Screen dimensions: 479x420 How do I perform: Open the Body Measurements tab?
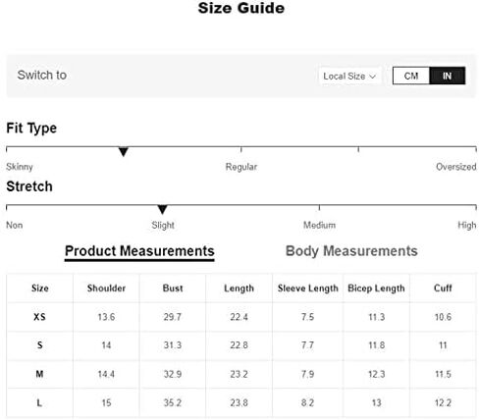pos(351,251)
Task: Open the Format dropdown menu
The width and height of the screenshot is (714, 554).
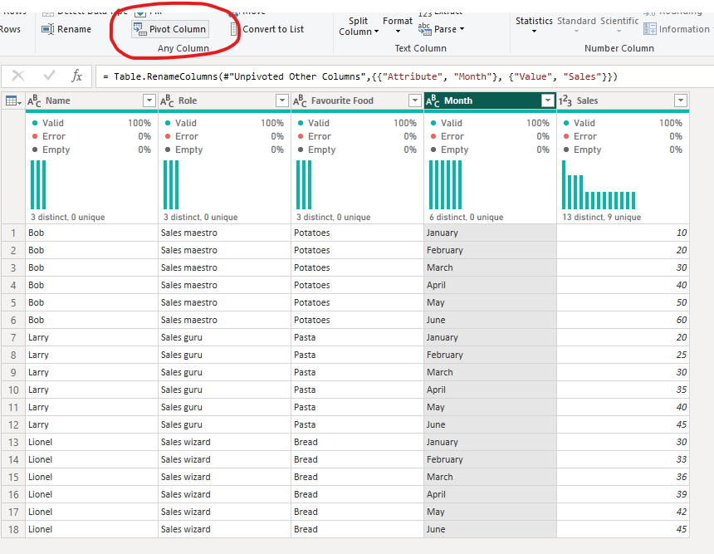Action: tap(398, 25)

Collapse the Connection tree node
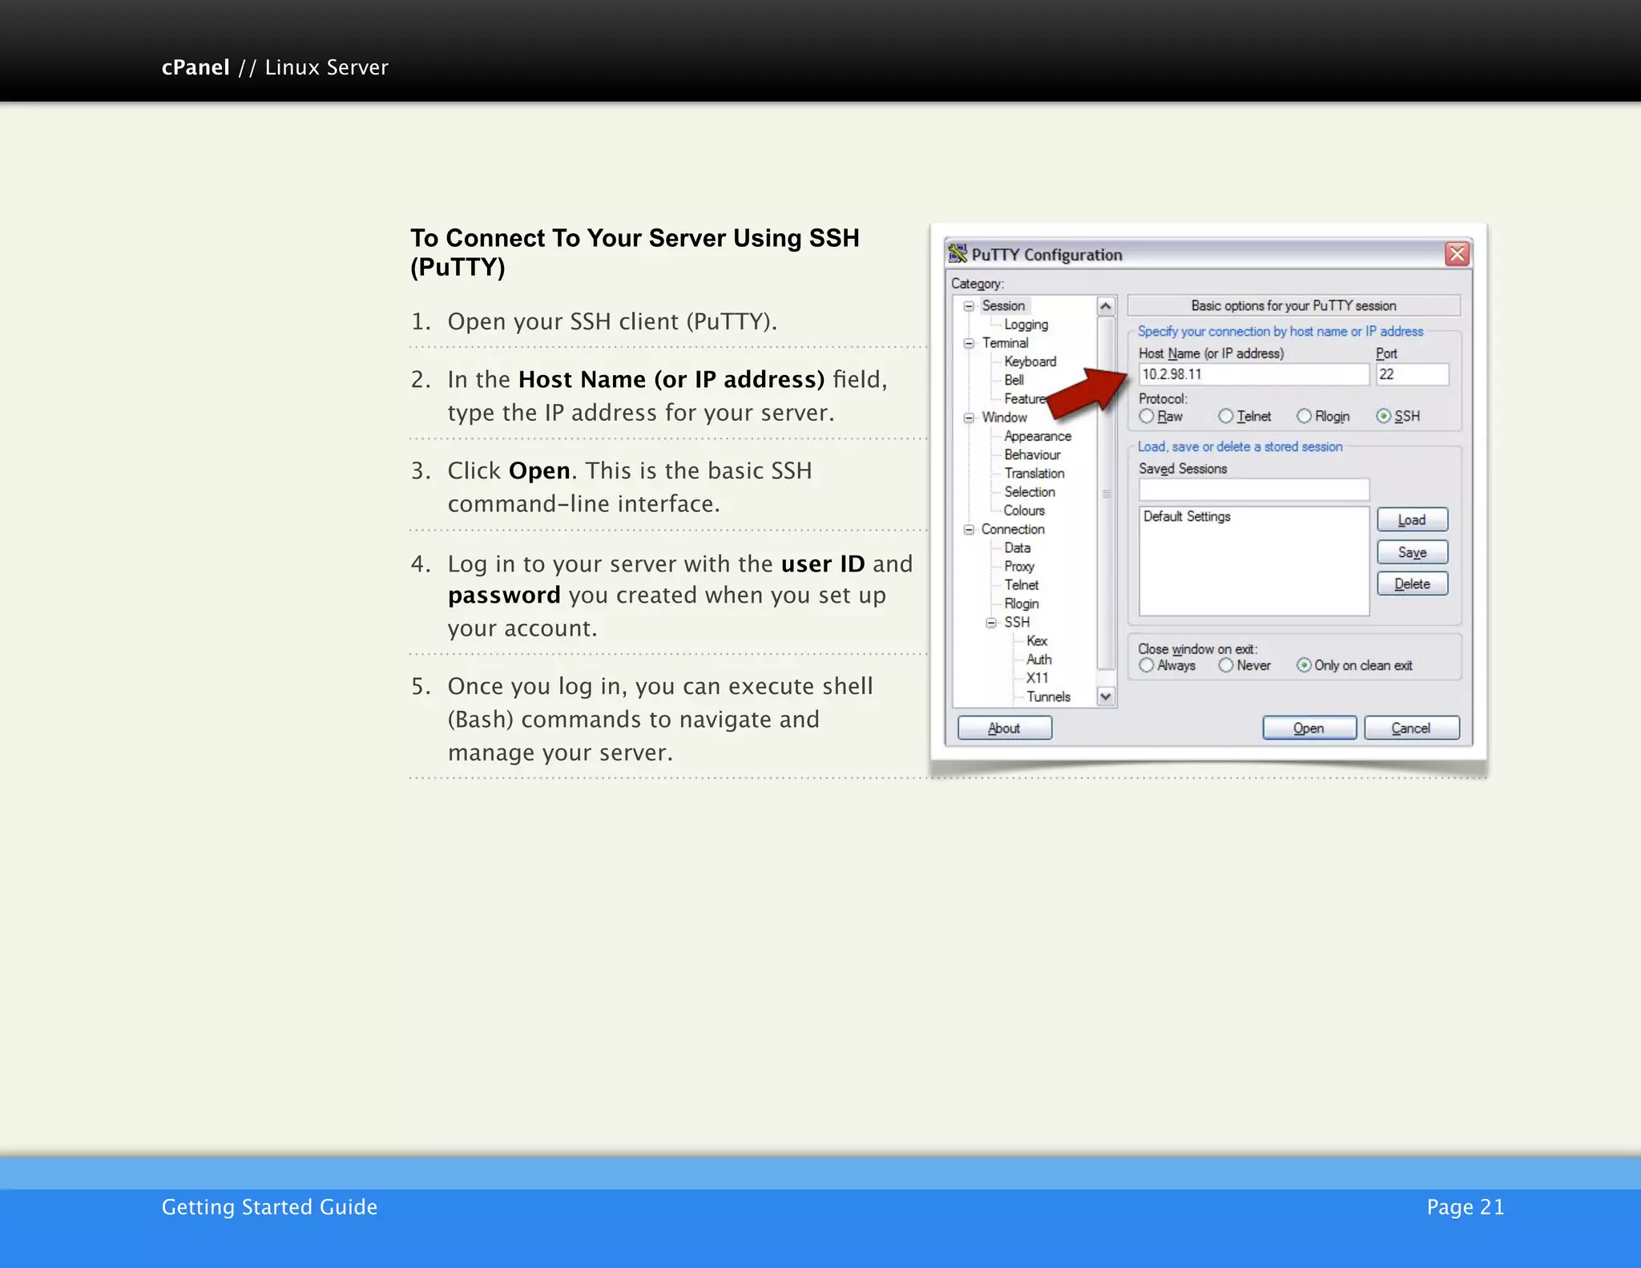[969, 530]
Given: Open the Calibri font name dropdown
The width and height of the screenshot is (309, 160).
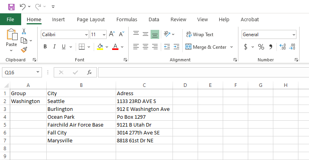Looking at the screenshot, I should 85,35.
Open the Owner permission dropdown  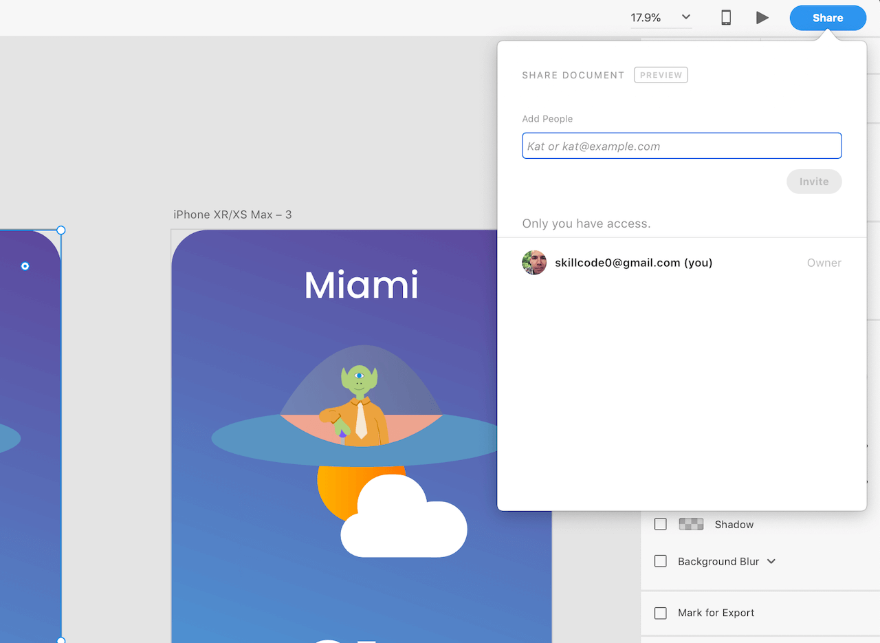pyautogui.click(x=824, y=263)
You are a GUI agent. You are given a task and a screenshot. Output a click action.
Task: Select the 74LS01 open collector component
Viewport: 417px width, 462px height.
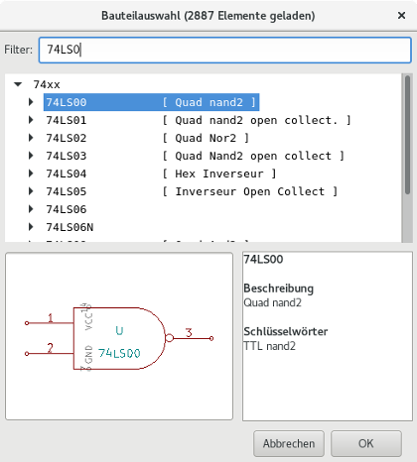[x=198, y=120]
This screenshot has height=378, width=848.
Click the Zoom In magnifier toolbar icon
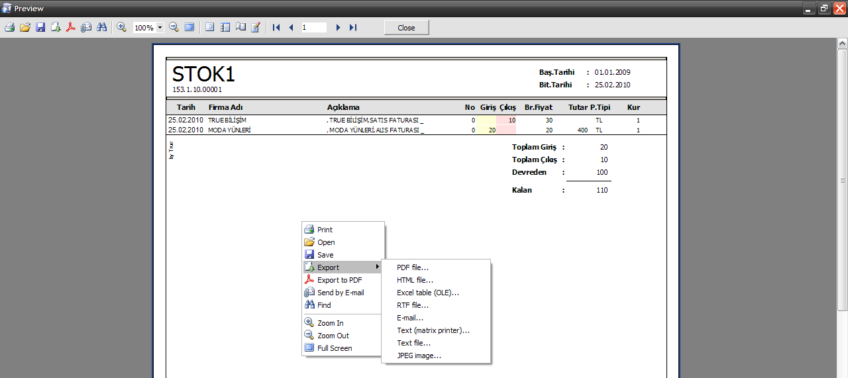pyautogui.click(x=122, y=27)
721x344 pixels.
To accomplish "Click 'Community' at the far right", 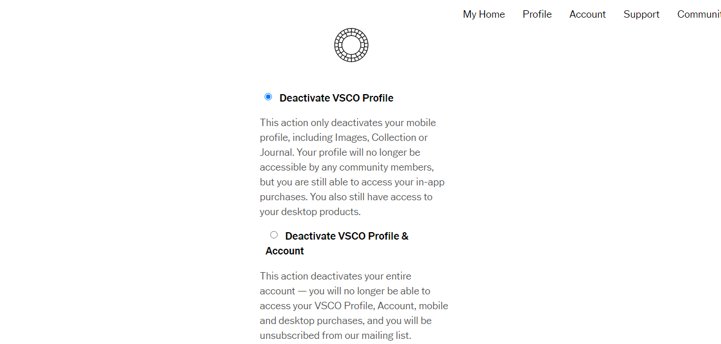I will tap(701, 14).

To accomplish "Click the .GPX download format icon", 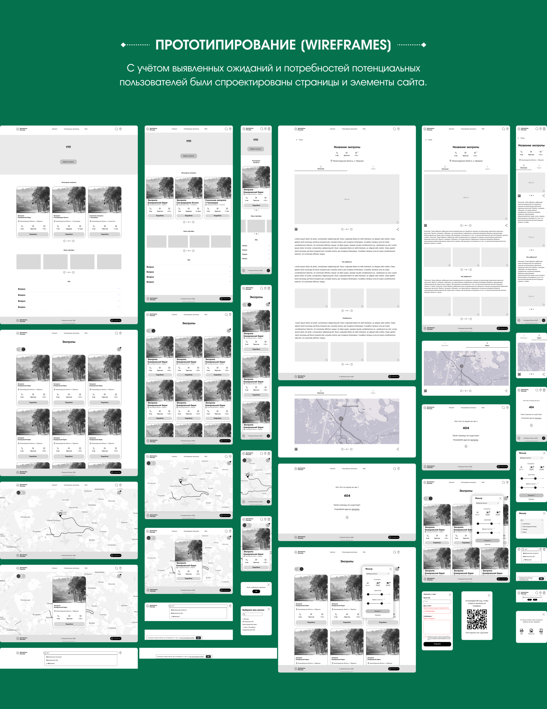I will pyautogui.click(x=541, y=630).

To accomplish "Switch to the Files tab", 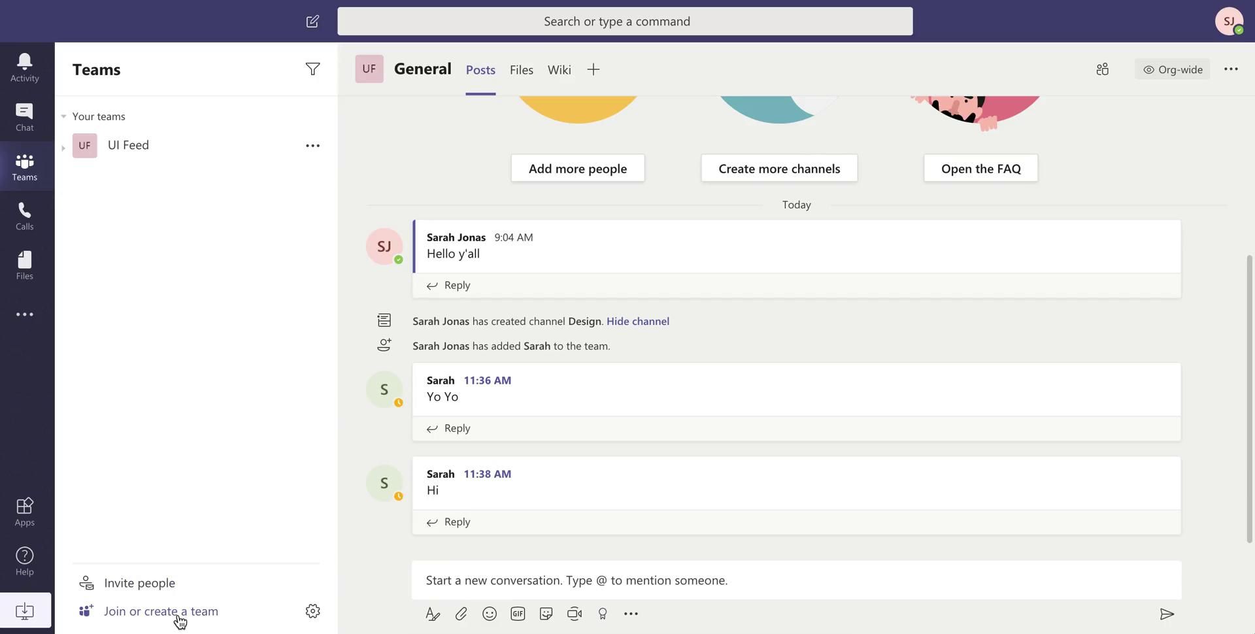I will 521,70.
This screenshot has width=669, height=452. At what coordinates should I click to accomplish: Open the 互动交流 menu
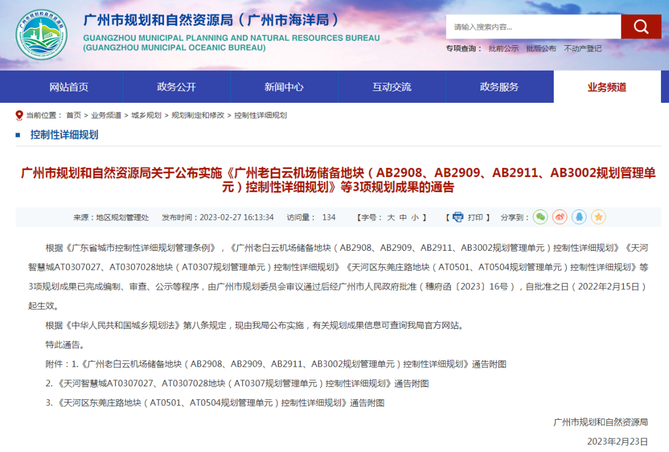[391, 87]
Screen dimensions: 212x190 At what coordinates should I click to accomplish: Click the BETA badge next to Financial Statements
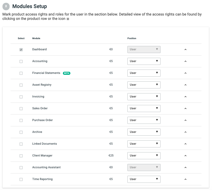(67, 73)
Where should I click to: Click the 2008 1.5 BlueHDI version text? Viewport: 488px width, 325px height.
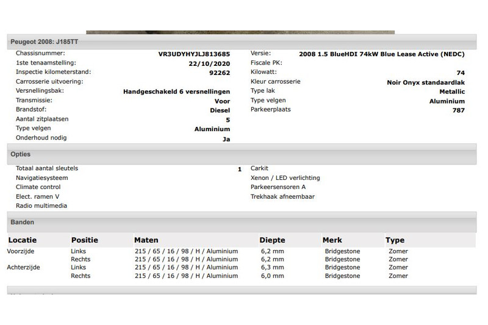[x=382, y=54]
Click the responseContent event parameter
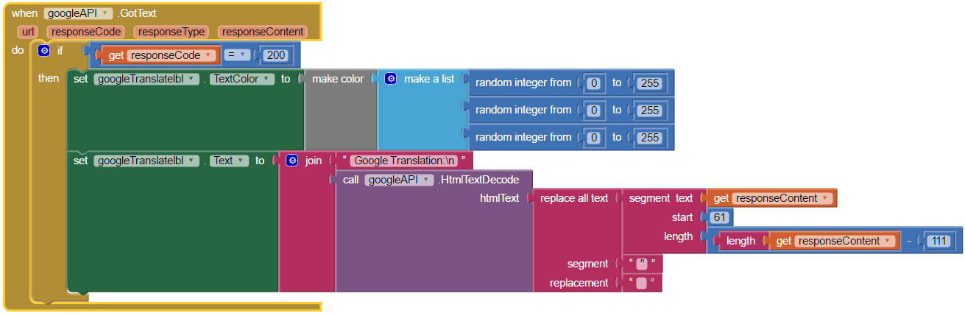965x316 pixels. (263, 32)
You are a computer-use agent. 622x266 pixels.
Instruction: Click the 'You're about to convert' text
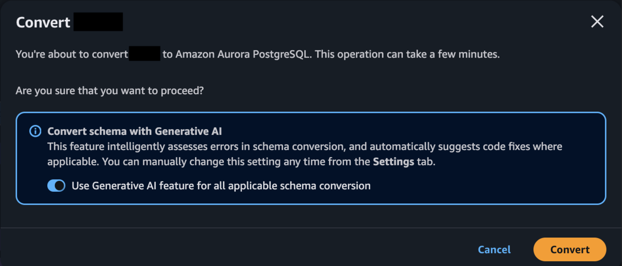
────────────────────────────────────────
EXERCISE GOAL: In the records, starting at the line containing "Screen dimensions: 212x190" and continuing through the final line, substitute "BETA label" for "BETA badge" and reproduce those lines with nothing else altered. Omit the pictures from your answer.

WRITTEN ANSWER:
Screen dimensions: 212x190 At what coordinates should I click to accomplish: Click the BETA label next to Financial Statements
(67, 73)
Where should I click to: Click the 2008 1.5 BlueHDI version text? Viewport: 488px width, 325px height.
[x=382, y=54]
Click the responseContent event parameter
965x316 pixels. (263, 32)
You are a computer-use agent. 622x266 pixels.
Instruction: Click the 'You're about to convert' text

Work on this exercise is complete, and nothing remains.